* [TASK INPUT]:
• • • • • • •

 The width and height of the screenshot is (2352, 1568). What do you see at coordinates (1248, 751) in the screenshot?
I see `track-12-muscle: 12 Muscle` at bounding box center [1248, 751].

• • • • • • •

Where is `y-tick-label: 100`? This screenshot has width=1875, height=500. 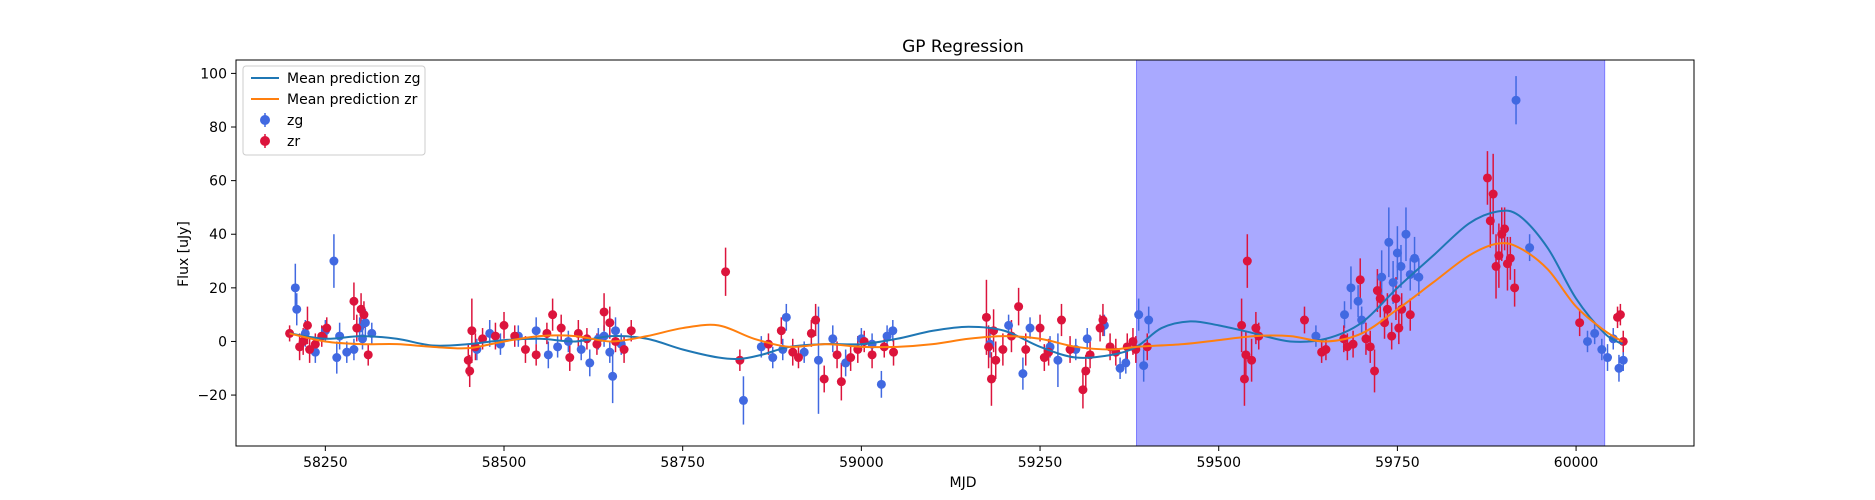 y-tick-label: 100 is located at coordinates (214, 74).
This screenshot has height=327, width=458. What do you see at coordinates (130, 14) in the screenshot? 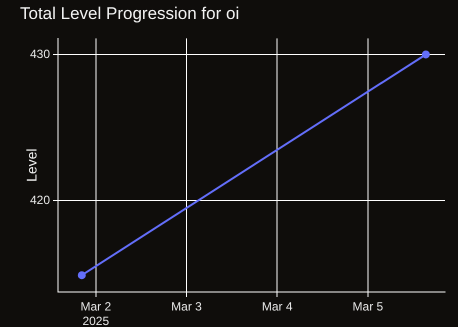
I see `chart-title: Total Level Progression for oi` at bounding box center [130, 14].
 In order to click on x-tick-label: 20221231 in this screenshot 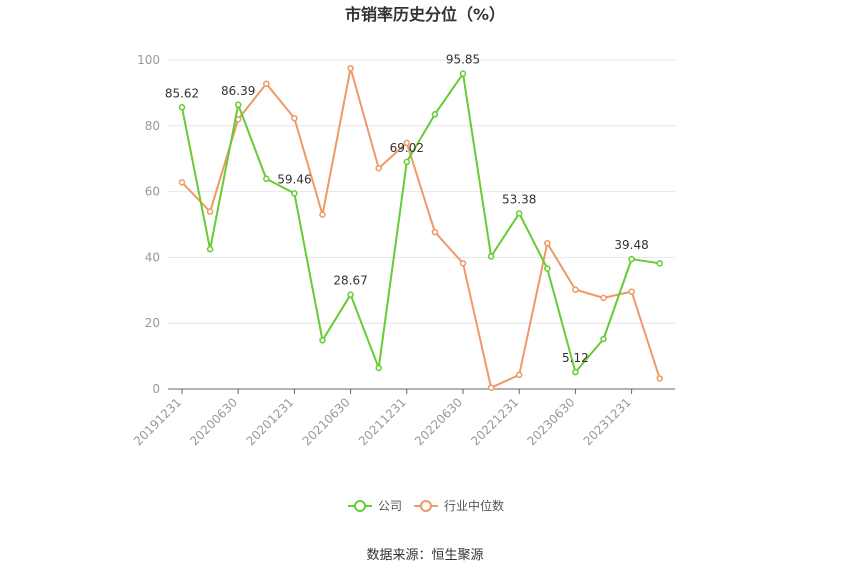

• • • • • • •

Reproduce verbatim the lines of the listing from the one containing "The width and" through the one containing "center [1248, 751].", including both of those lines.

 The width and height of the screenshot is (2352, 1568). What do you see at coordinates (1248, 751) in the screenshot?
I see `track-12-muscle: 12 Muscle` at bounding box center [1248, 751].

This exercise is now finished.